(INFORMATION GIVEN)

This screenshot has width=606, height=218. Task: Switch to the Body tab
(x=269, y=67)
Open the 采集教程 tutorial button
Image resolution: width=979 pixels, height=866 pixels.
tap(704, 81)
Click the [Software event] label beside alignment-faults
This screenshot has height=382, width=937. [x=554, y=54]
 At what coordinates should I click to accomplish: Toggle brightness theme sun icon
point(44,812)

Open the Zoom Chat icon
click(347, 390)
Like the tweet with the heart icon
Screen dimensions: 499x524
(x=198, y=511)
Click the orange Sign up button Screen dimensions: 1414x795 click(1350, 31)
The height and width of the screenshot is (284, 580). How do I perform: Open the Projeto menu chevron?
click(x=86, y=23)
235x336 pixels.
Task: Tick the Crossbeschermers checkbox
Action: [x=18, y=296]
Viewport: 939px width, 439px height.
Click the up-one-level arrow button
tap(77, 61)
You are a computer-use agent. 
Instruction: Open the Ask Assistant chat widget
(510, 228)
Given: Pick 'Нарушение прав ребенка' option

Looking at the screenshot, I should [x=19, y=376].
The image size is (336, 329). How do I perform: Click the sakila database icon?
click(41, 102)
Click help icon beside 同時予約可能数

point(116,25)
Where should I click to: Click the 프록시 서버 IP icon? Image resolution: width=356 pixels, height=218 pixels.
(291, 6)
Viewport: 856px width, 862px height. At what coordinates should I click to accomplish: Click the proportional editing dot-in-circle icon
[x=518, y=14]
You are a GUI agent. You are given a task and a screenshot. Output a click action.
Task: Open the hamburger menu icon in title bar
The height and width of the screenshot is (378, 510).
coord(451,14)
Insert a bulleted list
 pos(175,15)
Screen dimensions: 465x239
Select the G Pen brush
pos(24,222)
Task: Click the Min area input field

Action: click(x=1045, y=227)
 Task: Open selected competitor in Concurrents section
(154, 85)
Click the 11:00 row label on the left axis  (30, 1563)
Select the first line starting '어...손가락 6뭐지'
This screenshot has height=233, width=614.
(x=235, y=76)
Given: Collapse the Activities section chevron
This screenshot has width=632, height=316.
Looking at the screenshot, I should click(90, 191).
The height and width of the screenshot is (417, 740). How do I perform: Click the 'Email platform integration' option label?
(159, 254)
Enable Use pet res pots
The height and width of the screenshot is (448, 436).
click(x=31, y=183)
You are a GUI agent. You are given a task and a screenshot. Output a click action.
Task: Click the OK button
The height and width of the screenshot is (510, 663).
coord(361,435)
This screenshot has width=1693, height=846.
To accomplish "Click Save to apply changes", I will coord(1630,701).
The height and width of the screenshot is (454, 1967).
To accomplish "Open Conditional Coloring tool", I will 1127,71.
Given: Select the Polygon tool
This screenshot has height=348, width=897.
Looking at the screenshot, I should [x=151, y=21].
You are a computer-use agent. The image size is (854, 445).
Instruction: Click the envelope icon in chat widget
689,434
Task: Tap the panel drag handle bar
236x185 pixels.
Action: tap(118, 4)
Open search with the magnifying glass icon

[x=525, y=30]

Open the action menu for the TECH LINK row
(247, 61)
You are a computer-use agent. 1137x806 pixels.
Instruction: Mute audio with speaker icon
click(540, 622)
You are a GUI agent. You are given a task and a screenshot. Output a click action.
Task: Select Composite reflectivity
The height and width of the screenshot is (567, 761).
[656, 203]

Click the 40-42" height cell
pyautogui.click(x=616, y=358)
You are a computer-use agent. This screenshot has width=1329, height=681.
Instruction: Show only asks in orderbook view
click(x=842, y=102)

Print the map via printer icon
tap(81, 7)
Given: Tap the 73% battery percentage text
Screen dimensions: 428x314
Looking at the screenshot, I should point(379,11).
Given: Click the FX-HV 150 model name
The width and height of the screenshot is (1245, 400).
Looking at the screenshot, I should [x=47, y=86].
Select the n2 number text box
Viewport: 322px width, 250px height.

(End INFORMATION GIVEN)

(WHAT YOU NEED TO DO): Your task is to copy each line of the entries that includes the word "text".

(RESULT):
Given: Tap the 73% battery percentage text
Select the n2 number text box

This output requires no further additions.